Volvo Cars reagiert auf die wachsende Nachfrage nach Recharge-Modellen und verdreifacht die Produktionskapazitäten für Elektroautos im belgischen Werk Gent.

Volvo erhöht die Kapazitäten für die Fertigung von reinen Elektromodellen im Werk Gent. | Foto: Volvo Cars
Volvo erhöht die Kapazitäten für die Fertigung von reinen Elektromodellen im Werk Gent. | Foto: Volvo Cars
Gregor Soller

Auch Volvo steht immer stärker unter Strom: 2020 hat sich der Anteil der Recharge Modelle am globalen Gesamtabsatz gegenüber dem Vorjahr mehr als verdoppelt. Deshalb passen die Schweden ihre Kapazitäten an: Bis 2022 soll sich laut Volvo Cars die Kapazität für die in Gent gebauten reinen Elektrofahrzeuge mehr als verdreifachen und dann rund 60 Prozent der Fertigung vor Ort ausmachen. Der belgische Standort bereitet sich derzeit auf die noch in diesem Jahr startende Produktion eines zweiten vollelektrischen Volvo Modells auf Basis der modularen Fahrzeugarchitektur CMA vor. Das erste vollelektrische Fahrzeug, der Volvo XC40 Recharge P8 AWD, und dessen Varianten mit Plug-in-Hybridantrieb laufen bereits in Gent vom Band. Gent war das weltweit erste Volvo Pkw-Werk, das mit der Produktion von vollelektrischen Volvo Elektromodellen begann. Dazu plant man einen Ausbau der Produktionskapazitäten für E-Autos in den anderen Fertigungsstätten auf der ganzen Welt.

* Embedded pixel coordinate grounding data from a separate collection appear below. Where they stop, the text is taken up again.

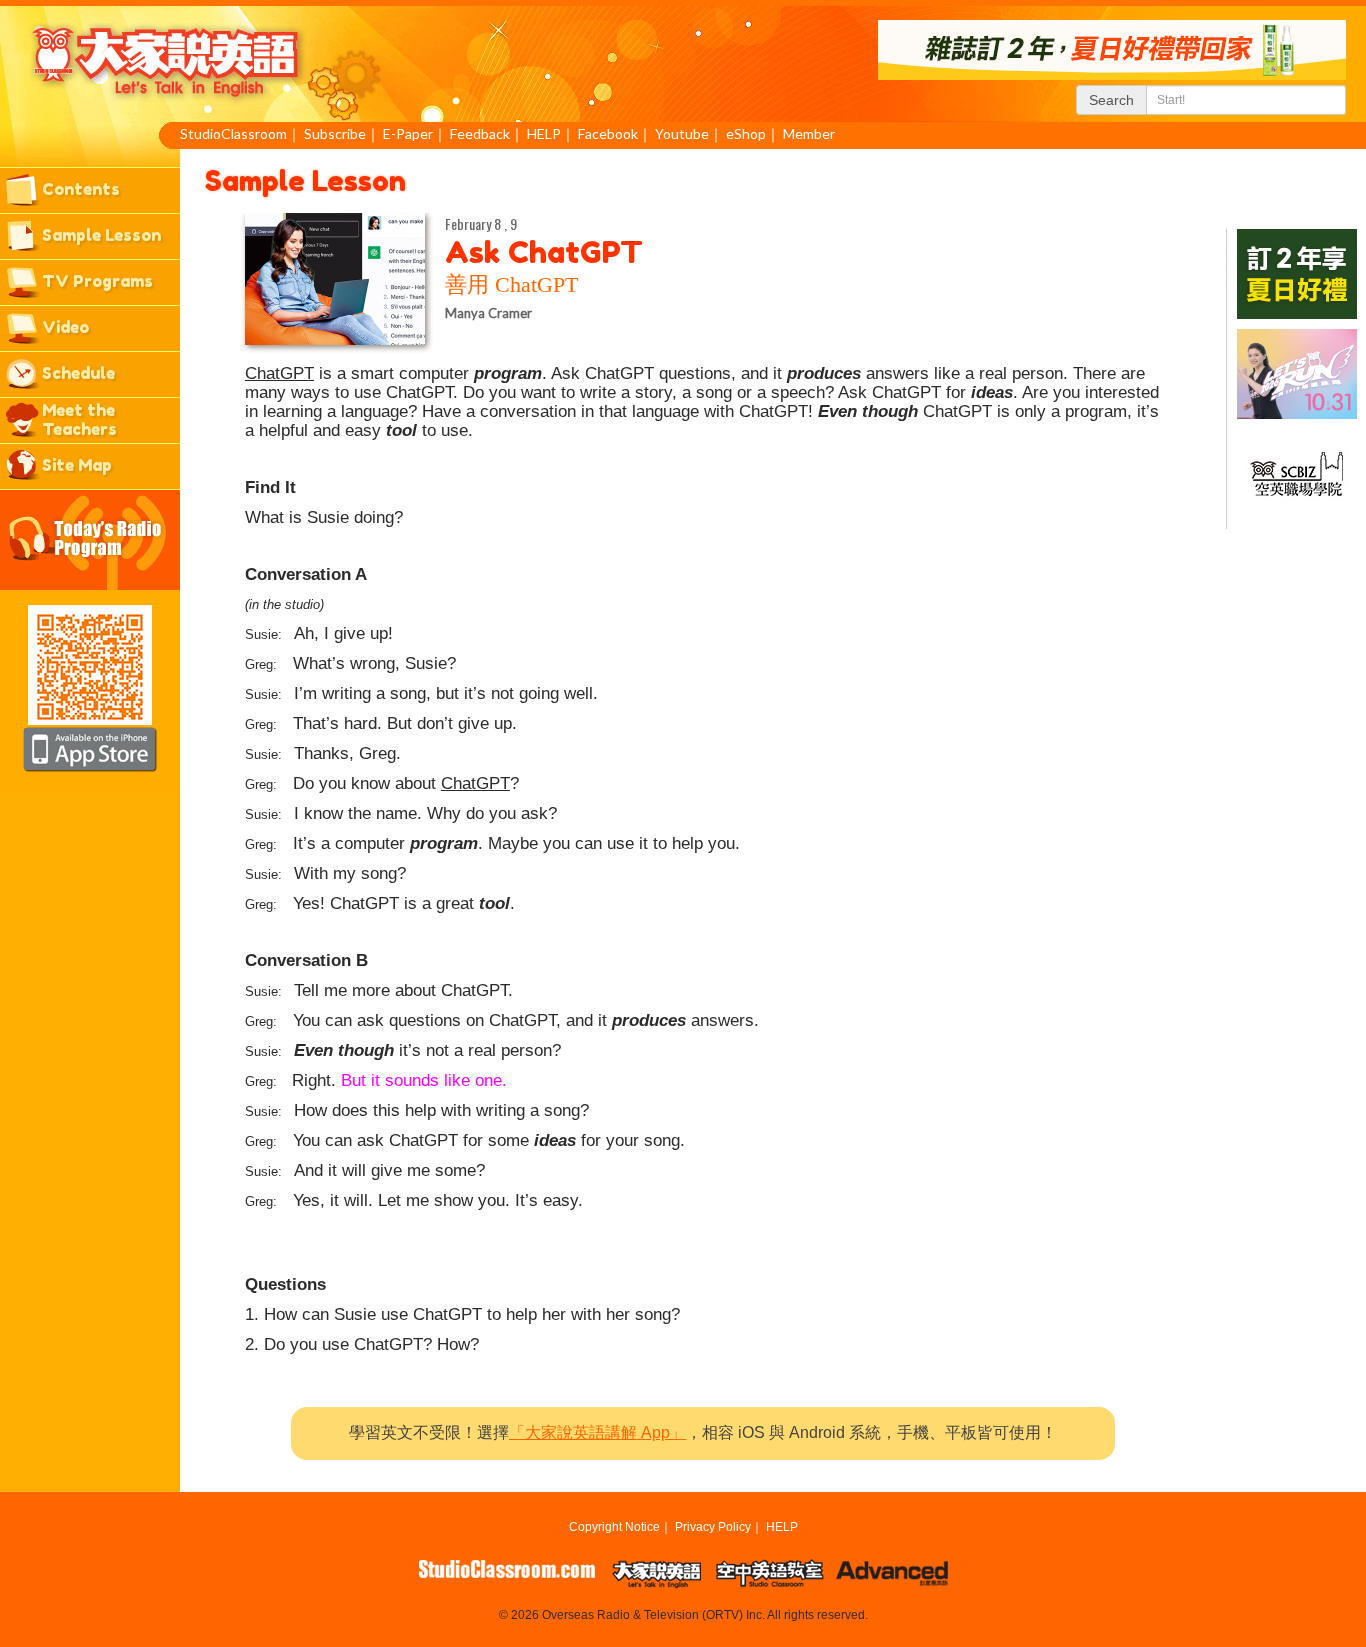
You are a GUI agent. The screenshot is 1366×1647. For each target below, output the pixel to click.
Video (65, 327)
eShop (746, 133)
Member (809, 133)
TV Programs (97, 281)
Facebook (608, 133)
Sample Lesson (101, 235)
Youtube (682, 133)
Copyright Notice (614, 1527)
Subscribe (335, 133)
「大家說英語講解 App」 (597, 1432)
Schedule (78, 373)
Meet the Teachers (79, 419)
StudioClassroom (233, 133)
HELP (544, 133)
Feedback (480, 133)
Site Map (77, 465)
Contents (81, 189)
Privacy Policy (713, 1527)
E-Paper (408, 133)
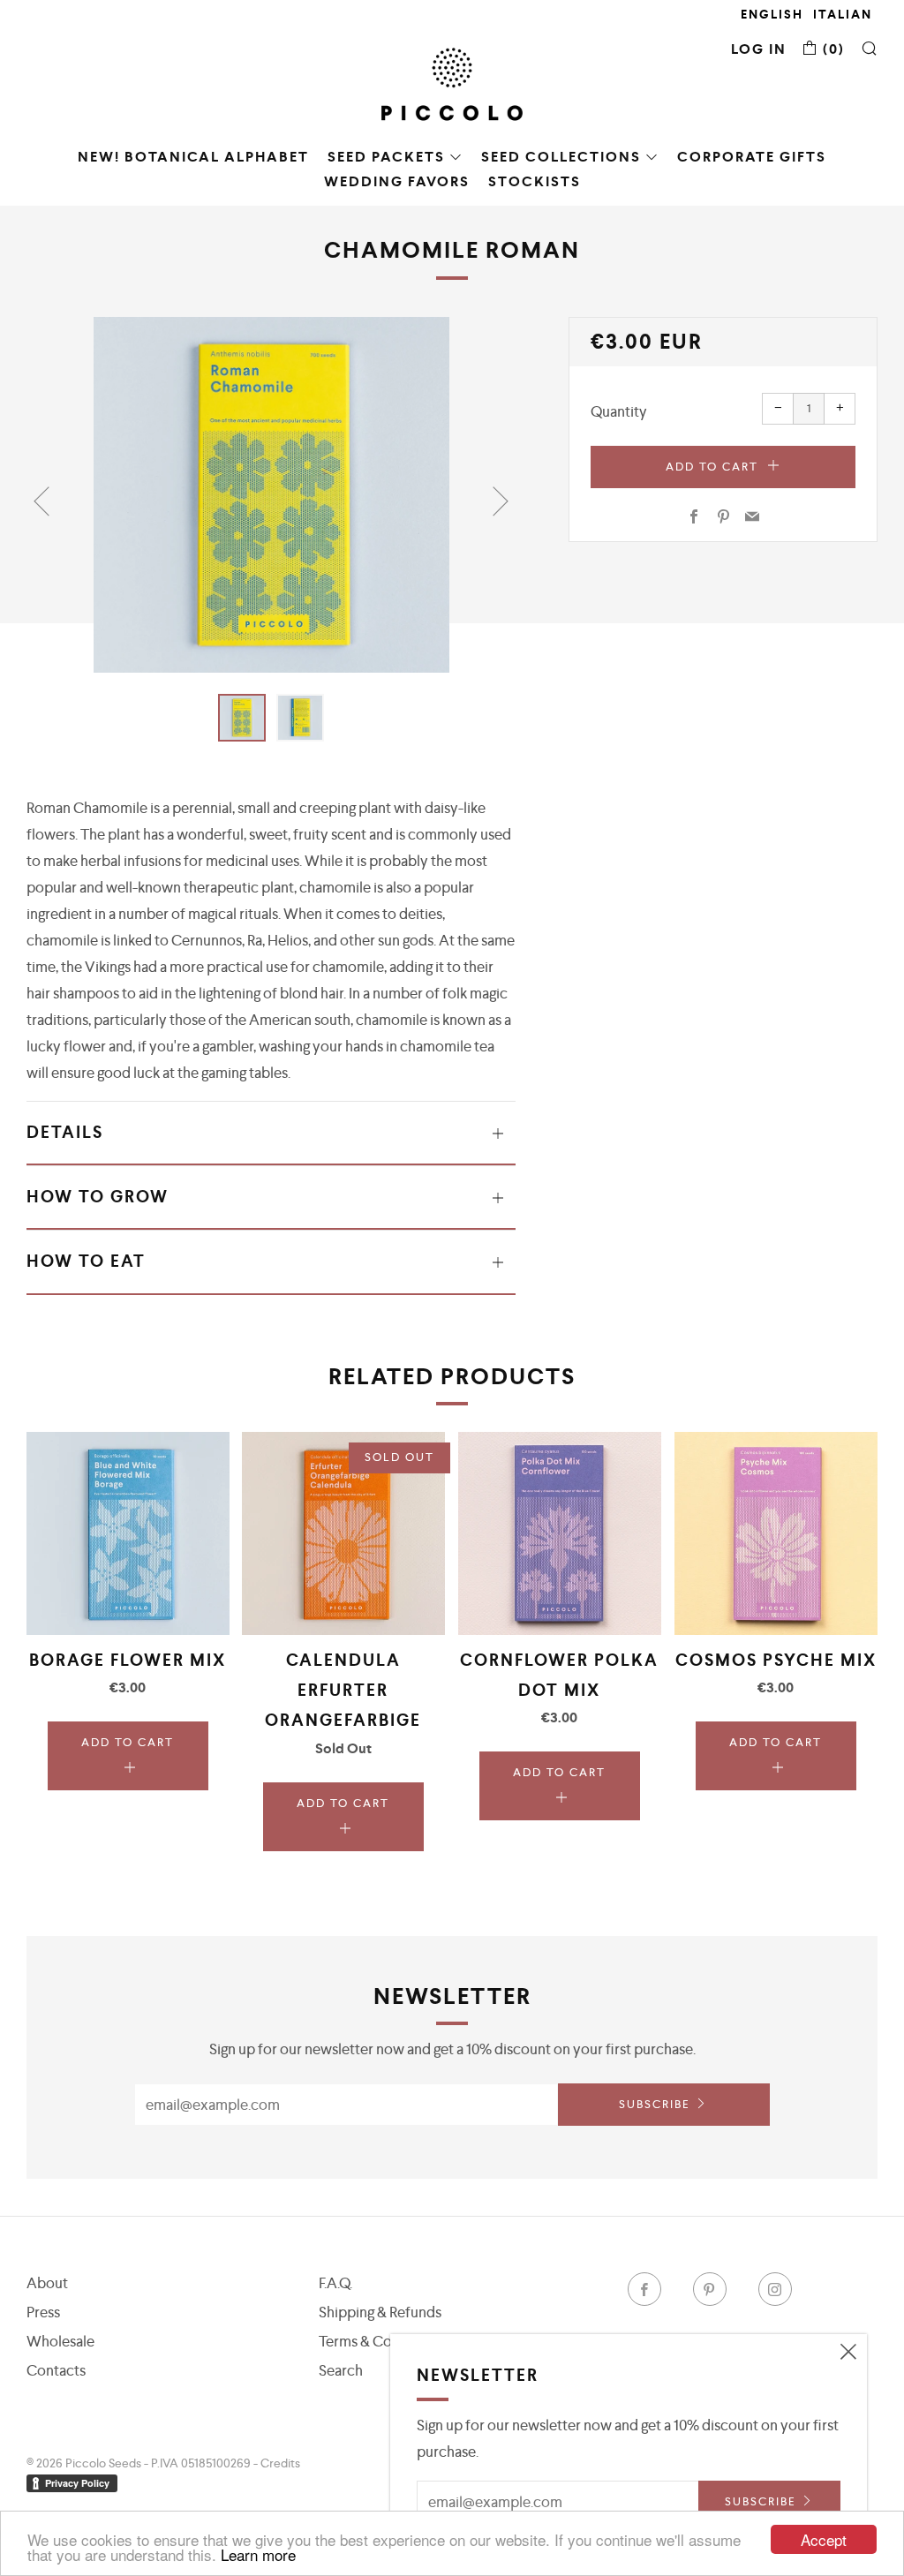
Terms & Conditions (381, 2341)
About (47, 2283)
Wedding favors (397, 181)
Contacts (56, 2370)
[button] (242, 718)
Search (341, 2370)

Javier Varela, Leiter für Global Industrial Operations and Quality, erklärt dazu:

„Beim Ausbau unserer Modellpalette und der Produktionskapazitäten spielt Gent eine zentrale Rolle innerhalb des globalen Produktionsnetzwerks.“

Die rein elektrische Volvo-Palette soll darüber hinaus schnell wachsen: In den kommenden Jahren bringt das Unternehmen verschiedene vollelektrische Fahrzeuge auf den Markt. Bereits 2025 sollen Elektromodelle 50 Prozent des weltweiten Absatzes ausmachen, der Rest entfällt auf Hybride. Erst im Dezember 2020 gab Volvo Cars zudem bekannt, künftig auch Elektromotoren in seinem Motorenwerk im schwedischen Skövde zu montieren und bis Mitte des Jahrzehnts eine komplett hauseigene E-Motorenfertigung aufzubauen. Hierfür investiert das Unternehmen in den kommenden Jahren insgesamt 700 Millionen Schwedische Kronen (ca. 68,3 Millionen Euro). Zuvor hatte Volvo bereits angekündigt, erheblich in die Eigenentwicklung von Elektromotoren für die nächste Generation von Volvo Fahrzeugen zu investieren.

Was bedeutet das?

Nachdem Volvo vor allem bei den Plug-in-Hybriden stark gestartet war, verlagern sich die Investitionen jetzt verstärkt auf rein elektrische Modelle, die künftig auch bei Volvo viel wichtiger werden dürften, zumal man hier auf das komplette Geely-Netzwerk zurückgreifen kann.